After selling his business and having heart bypass surgery three years ago, he again set out to complete his dream by working on one of the largest theater organs in the U.S. On Sunday afternoon, his Bay Theatre Concerts production company will put on its fifth organ show, featuring an organist from the San Francisco area and, of course, the "Mighty Wurlitzer."

With a deep voice, Loderhose who was an organist when the popularity of organ music was high, greets some guests to the theater with a bellowing, "Welcome to the Paramount Theater West."

The theater, built in 1946, is ornate and immaculate on the inside and has 423 seats. The Wurlitzer, with its seemingly innumerable keys and peddles, sits to the left of a rebuilt stage on tracks that enable it to come forward for a show. From the condition of the organ and theater, it's evident that a lot of love and attention went into refurbishing them.

"I wouldn't pour money into a hole," Loderhose said. He says the box office receipts help with rent and upkeep of what he calls his hobby. Moviegoers enjoy the "clean movies" shown at the Bay and the ability to walk to their seats without climbing any stairs, he said.

"It's like going to an old-fashioned theater," said Loderhose, a Newport Beach resident.

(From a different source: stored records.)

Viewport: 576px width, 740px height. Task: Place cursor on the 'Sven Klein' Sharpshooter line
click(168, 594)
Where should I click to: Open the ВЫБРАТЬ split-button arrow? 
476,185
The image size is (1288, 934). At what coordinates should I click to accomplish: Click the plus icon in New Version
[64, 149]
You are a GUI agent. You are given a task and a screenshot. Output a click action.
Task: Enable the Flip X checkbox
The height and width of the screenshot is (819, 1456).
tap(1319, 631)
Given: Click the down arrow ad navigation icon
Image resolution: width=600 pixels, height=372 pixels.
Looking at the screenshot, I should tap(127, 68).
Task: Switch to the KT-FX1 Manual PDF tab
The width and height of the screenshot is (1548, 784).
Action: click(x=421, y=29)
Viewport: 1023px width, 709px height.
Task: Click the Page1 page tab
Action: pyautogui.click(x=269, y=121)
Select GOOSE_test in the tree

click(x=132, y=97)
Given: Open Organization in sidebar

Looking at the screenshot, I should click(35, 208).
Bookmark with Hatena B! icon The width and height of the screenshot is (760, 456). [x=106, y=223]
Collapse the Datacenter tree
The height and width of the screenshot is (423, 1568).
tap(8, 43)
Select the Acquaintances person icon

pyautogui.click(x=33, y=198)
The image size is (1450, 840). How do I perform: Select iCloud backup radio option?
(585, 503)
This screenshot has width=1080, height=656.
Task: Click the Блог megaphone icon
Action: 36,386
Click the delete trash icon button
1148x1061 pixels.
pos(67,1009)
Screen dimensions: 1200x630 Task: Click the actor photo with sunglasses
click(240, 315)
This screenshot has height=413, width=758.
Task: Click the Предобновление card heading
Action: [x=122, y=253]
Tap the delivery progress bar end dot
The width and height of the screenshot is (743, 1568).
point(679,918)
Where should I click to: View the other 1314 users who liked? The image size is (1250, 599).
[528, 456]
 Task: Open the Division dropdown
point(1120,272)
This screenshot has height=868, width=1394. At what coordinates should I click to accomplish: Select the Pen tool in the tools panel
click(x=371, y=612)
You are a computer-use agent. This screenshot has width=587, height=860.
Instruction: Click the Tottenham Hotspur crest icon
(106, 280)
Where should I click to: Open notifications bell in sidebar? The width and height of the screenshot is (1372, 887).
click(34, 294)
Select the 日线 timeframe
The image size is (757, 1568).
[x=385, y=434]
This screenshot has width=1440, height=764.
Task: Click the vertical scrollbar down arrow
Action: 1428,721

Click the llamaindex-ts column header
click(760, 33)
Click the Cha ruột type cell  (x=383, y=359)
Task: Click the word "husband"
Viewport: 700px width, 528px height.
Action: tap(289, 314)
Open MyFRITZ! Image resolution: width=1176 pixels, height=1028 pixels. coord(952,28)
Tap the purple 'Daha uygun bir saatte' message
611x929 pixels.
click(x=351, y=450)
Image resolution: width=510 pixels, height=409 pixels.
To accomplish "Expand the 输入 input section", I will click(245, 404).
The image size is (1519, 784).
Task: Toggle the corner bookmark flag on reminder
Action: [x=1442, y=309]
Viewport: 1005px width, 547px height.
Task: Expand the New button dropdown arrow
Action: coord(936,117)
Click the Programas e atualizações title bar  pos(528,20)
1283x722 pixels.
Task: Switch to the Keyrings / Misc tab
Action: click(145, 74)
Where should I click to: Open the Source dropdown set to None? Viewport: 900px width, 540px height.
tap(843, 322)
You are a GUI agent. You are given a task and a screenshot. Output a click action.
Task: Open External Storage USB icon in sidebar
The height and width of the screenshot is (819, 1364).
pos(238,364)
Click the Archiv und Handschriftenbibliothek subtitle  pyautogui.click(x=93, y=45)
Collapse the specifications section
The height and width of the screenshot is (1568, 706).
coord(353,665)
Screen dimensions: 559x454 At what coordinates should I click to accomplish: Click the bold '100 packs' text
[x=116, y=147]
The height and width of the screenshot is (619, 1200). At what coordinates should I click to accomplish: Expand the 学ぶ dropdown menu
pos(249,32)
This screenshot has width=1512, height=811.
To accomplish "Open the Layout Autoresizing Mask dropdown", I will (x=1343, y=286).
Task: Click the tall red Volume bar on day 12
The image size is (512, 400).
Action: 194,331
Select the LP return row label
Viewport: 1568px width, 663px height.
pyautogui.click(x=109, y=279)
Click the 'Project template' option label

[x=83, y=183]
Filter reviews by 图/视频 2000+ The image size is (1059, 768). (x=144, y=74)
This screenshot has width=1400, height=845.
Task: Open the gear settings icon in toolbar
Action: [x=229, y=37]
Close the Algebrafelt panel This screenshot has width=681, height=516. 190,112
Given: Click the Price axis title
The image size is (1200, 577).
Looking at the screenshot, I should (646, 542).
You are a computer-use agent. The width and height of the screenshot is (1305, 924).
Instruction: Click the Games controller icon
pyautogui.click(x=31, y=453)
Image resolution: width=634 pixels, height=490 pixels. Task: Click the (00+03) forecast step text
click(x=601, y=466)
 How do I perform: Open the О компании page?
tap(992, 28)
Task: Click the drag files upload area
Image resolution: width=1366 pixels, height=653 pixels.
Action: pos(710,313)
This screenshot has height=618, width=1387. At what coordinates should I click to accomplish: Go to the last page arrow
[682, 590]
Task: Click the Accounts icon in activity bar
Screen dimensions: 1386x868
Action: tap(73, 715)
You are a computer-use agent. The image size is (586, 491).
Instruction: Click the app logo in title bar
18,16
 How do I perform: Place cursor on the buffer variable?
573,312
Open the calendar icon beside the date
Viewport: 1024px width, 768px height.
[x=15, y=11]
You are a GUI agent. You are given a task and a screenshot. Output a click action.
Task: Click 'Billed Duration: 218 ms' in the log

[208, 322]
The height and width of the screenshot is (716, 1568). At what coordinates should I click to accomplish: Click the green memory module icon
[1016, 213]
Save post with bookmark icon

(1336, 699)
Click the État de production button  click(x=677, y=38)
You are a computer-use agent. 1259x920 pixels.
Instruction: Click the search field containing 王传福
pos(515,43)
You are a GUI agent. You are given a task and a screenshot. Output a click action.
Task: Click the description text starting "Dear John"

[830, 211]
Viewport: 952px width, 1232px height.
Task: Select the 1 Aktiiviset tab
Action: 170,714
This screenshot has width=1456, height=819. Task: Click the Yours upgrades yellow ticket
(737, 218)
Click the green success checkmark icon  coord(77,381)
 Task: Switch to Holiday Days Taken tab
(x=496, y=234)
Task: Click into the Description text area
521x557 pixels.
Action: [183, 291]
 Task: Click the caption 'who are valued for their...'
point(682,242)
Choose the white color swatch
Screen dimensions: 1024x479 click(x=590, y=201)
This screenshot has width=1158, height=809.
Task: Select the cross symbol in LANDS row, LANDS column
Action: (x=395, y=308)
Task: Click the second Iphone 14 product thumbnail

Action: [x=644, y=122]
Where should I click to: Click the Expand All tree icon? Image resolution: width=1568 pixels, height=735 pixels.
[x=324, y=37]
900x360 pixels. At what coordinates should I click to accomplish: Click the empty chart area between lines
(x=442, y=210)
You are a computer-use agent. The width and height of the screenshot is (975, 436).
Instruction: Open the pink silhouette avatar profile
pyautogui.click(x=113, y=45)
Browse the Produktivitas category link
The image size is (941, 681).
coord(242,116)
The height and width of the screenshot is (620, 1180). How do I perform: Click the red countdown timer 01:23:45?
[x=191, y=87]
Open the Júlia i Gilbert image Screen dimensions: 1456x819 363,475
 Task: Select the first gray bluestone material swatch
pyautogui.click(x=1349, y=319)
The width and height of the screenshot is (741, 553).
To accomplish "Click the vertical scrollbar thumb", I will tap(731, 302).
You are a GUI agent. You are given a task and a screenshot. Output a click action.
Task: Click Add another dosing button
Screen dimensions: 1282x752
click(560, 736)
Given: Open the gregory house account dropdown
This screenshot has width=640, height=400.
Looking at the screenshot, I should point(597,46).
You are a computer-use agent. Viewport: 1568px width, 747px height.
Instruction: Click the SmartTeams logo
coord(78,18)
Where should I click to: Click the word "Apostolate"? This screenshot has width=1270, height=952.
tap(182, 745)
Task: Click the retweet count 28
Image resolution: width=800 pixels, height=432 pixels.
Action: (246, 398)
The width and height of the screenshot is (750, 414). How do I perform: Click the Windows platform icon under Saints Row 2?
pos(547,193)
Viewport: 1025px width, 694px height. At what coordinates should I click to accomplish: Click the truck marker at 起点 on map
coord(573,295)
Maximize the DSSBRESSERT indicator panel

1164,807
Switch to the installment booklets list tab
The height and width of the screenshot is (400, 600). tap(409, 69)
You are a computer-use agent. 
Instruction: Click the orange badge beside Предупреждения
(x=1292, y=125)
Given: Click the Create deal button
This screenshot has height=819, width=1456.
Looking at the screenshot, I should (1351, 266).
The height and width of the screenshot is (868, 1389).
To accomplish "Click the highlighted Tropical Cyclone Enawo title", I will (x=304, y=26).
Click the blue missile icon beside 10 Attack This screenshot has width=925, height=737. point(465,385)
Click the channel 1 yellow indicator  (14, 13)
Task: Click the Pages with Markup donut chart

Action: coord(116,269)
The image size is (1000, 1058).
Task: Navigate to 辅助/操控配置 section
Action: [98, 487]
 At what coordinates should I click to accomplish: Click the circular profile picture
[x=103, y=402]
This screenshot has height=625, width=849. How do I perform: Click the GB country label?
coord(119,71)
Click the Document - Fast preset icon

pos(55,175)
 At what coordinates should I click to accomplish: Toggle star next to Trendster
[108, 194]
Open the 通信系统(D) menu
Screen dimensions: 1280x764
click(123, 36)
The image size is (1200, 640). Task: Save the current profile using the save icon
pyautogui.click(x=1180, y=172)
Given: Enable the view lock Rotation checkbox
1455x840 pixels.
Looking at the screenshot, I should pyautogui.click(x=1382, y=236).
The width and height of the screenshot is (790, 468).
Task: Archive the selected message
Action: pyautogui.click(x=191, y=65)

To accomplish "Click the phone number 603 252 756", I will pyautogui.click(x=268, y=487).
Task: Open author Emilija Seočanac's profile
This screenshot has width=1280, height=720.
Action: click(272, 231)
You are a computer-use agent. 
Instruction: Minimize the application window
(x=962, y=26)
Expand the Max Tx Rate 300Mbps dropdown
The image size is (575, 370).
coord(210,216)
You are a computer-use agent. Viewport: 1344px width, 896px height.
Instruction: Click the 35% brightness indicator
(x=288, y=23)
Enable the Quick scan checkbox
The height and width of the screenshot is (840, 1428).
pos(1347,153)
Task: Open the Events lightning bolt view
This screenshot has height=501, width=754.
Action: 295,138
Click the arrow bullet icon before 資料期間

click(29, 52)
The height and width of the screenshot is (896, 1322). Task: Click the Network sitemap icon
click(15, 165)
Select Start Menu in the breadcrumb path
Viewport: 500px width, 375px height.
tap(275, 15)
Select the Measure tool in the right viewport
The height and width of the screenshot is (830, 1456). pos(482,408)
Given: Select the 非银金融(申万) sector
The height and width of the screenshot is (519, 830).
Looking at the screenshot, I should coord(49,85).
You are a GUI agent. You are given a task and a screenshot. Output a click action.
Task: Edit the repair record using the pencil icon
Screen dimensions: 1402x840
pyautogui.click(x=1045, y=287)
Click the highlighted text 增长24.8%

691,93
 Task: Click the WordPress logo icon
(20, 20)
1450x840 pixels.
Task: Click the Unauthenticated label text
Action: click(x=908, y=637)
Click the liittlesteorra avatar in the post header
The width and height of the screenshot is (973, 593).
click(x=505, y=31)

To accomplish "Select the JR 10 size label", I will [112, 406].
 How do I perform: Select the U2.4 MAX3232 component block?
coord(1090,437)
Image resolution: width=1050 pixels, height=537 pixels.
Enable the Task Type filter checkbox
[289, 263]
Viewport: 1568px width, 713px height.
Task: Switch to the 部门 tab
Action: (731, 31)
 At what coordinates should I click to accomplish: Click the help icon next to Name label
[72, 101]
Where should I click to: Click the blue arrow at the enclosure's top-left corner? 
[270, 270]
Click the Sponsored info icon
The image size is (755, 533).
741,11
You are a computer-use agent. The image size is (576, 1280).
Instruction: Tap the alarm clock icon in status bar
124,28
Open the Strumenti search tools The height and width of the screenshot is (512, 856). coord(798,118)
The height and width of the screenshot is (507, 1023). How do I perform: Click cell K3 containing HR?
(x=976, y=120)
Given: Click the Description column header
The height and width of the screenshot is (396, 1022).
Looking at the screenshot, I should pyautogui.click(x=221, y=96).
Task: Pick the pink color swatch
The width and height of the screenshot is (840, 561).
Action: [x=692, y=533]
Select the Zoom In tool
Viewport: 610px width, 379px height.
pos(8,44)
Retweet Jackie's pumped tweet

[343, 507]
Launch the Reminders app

He would not say how many hours he spends fine-tuning the organ and maintaining its parts, which include 28 preset pistons, 160 keys 46 ranks of pipes and some flashy effects, such as a Chinese gong sound. However, he admits that maintaining the theater and organ has been a form of therapy since his bypass surgery.

"It keeps me from going bananas," he said.

"What I like to do here is educate some people to something that's really beautiful," he said, referring to the unique sound of organ music, which in another era took the place of full orchestras.

Loderhose plans to continue the organ concerts at a pace of about one every five weeks. He would also like to include some live theater and readings to the theater's schedule. A production of a set of silent movies accompanied by music from the Wurlitzer may reprise in the future, Loderhose said.